Oysa, gelir dağılımındaki adaletsizlik ortada; piyasada tekelci yapı, vergi kaçağı biliniyor; işsizlik belası büyümüş, herkesin tepesinde; ekonomi denilince para ve faizden başka bir şey konuşulmuyor. Şimdi bu gerçekler varsa, toplumun sorunları saptamada oldukça “gerçekçi”, çözüm açısından da oldukça “basiretli” bir yaklaşımı olduğunu düşünmek mümkün. Örneğin çözümün devletten değil de siyasetten beklendiğini söylesek, yadırgatıcı olur mu?
Kıta Avrupa’sındaki birçok ülkede de halkın büyük çoğunluğu adaletsiz gelir dağılımı, işsizlik gibi sorunların  çözümünü devletten beklemekte. Haa, orada 50-60 yıllık sosyal refah devleti uygulamasının vatandaşlarda bu tür beklentiler oluşturması doğalmış, bu ülkedeki ise devletçi bakışmış gibi bir ayırım yapıyorsanız; sormak gerek. Sosyal devlet anlayışının, her iktidarın “popülizm ve yardımseverlik” anlayışının uygulama alanına dönüştüğü bir ülkede vatandaşın “devletçi” denilen anlayıştan çıkması nasıl beklenir?

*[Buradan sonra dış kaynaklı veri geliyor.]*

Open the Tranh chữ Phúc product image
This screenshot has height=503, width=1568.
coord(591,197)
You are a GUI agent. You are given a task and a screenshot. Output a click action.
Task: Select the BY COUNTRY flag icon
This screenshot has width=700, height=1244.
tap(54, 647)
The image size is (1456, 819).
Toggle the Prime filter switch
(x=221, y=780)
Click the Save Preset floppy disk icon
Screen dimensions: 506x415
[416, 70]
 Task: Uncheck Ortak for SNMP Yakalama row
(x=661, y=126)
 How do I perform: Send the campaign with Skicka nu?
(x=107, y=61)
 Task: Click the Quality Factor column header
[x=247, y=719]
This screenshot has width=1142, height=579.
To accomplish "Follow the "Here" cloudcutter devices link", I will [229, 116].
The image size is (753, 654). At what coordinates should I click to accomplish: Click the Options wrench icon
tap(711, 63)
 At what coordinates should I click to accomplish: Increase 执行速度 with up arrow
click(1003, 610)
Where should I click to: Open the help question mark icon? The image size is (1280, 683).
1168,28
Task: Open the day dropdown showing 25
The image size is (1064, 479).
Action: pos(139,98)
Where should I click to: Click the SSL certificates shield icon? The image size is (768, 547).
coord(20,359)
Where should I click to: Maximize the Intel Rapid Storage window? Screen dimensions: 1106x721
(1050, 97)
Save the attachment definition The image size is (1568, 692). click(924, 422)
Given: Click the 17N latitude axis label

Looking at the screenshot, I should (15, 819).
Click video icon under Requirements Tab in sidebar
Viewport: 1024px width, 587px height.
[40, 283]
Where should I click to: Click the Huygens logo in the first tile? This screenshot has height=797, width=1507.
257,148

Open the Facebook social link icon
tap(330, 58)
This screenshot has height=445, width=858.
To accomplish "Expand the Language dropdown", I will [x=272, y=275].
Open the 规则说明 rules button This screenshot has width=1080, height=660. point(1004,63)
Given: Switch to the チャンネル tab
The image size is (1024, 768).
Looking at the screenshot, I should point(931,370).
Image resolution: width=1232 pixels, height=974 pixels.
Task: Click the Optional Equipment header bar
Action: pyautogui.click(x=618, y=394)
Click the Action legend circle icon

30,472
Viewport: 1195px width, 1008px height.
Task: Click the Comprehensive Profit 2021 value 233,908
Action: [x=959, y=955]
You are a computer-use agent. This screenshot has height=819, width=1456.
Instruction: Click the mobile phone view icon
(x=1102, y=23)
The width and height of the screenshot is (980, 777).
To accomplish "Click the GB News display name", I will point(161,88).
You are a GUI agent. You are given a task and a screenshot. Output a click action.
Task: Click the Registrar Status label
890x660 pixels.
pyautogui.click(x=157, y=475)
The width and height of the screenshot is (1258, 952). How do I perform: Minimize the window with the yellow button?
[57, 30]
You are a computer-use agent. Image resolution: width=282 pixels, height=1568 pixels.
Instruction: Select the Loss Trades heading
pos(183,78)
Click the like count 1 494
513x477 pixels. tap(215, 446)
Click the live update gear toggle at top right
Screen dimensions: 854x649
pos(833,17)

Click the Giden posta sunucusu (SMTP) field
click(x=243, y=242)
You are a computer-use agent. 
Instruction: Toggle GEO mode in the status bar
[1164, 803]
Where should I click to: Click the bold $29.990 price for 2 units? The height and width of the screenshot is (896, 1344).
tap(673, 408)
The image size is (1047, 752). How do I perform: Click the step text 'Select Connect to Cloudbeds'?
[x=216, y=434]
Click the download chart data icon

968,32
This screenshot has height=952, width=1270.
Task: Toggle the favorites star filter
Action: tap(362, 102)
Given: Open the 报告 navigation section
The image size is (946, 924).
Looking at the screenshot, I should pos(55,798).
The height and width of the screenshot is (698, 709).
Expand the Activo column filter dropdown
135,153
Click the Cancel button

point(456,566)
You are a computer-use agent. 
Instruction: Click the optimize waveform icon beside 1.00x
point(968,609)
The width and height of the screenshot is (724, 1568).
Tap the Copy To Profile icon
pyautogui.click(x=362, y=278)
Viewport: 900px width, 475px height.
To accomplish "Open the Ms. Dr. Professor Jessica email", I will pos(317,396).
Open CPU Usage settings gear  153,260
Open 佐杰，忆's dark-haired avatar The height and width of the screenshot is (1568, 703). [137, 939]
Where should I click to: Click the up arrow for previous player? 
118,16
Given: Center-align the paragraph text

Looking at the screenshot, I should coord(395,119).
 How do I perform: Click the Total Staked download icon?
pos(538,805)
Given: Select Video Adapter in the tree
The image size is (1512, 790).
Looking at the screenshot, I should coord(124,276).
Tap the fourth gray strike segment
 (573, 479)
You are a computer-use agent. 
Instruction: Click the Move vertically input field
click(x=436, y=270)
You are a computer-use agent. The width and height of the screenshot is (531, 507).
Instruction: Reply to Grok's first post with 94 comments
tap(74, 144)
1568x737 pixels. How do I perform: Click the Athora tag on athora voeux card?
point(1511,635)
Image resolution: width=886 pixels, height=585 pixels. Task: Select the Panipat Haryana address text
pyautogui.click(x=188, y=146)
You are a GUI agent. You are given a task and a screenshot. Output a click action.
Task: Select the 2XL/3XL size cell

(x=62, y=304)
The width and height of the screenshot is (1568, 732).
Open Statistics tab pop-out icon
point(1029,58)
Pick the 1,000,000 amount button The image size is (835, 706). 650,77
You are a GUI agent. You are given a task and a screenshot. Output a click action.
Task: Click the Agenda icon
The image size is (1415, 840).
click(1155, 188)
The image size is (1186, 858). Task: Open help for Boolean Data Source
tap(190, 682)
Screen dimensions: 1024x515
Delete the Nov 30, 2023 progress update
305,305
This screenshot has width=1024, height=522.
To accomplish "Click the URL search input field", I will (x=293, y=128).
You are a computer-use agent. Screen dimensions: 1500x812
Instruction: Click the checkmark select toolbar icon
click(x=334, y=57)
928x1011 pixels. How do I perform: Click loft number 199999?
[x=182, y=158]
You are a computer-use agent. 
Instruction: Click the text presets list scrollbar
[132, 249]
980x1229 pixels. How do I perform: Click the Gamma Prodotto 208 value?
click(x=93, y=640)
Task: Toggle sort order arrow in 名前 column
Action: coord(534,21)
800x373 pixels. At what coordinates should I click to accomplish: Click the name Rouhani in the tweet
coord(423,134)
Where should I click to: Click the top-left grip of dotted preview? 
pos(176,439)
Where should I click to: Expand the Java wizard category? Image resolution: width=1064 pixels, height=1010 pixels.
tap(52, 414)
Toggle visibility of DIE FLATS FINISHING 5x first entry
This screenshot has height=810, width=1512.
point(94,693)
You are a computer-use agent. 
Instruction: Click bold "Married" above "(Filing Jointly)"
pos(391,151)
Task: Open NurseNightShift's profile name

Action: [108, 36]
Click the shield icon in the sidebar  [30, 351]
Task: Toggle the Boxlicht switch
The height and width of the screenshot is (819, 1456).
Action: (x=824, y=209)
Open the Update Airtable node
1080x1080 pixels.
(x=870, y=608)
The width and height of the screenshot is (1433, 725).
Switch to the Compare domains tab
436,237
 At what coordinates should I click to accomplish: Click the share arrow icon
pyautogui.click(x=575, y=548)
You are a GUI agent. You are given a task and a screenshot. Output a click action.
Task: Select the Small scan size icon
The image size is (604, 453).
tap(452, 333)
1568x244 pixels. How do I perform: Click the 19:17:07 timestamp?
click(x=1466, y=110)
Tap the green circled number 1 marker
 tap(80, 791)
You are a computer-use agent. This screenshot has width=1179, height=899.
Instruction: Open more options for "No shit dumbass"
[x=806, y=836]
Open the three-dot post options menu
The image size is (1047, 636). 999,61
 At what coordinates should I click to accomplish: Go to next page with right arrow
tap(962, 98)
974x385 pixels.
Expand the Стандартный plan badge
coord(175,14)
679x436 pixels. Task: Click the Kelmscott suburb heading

Halkın kaygıları vehim değil, gerçek; çözüm de, siyasal yoldan ve devlette demekten başka yol var mı?
Son günlerde yaşananlardan iki örnek. Ülkede geçim sıkıntısı büyük. Buna karşı iktidar 2006’dan buyana ücretlilerin vergi yükünü azaltmak değil, arttırmaktan yana. Bu yoldaki bir yasal düzenleme AYM’de iptal edildiği halde, iktidar kararında israrlı.
İnegöl, Dörtyol derken, çözülemeyen Kürt sorunu ve yaşanan acıların ektiği fırtınalar ortaya çıkıyor.
Şimdi bu toplumun kaygıları da, demokrasiden beklentileri de haklı ve gerçekçi denmez de, ne denir?